What It's Like Living With the Unknown of an Orphan Disease

There are rare disorders. Then there are rare disorders. There are plenty of disorders and diseases with a one in a million kind of chance to have or get. Then there’s me. According to the National Institute of Health (NIH) there are only 100 cases worldwide of what I have.

Think about that for a moment. There are over 7 billion people in this world, and only 100 have what I have. Myself, and those like me, are part of the “super rare club,” often called orphan diseases because we’re all by ourselves.

I have abetalipoproteinemia (ABL).
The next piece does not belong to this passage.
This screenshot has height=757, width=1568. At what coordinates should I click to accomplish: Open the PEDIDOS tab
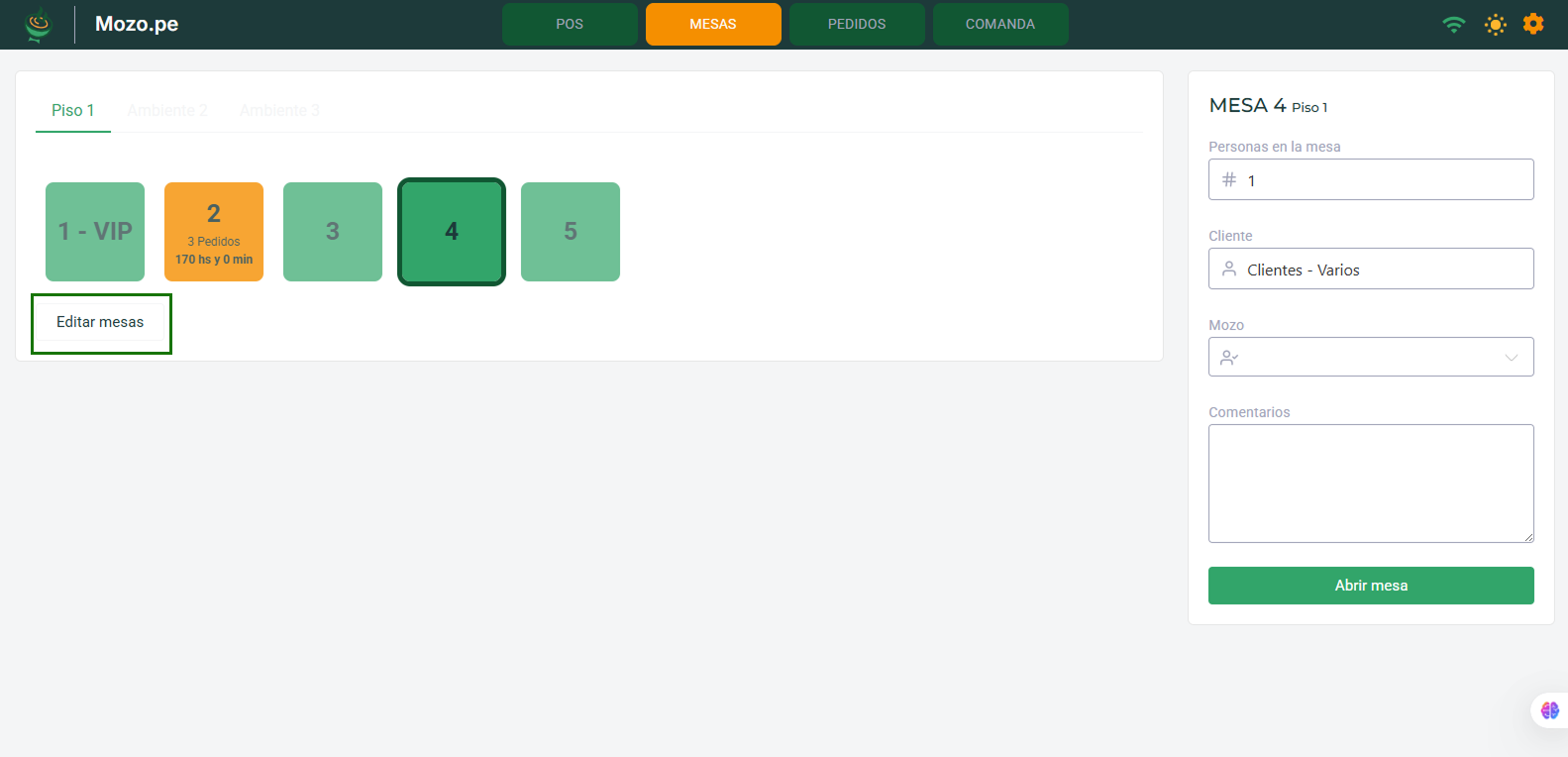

Technically, I have abetalipoproteinemia with sub-classification of normotriglyceridemic hypobetalipoproteinemia – say that ten times! The distinction isn’t terribly important; they’re essentially the same thing. My body cannot make beta-lipoproteins to absorb dietary fats and fat soluble vitamins from the digestive system to the blood stream. Fun fact: you need dietary fats and the fat soluble vitamins (A,D,E and K) for growth, development and general body maintenance. I don’t get those and I have a lot of issues because of it — nerve damage, joint pain, muscle pain, gastrointestinal issues and so on.

Going to a doctor’s office, regular or specialist, often becomes an exercise in patience – med students get dragged in to meet me, blood work takes forever and everyone has a hundred questions about it.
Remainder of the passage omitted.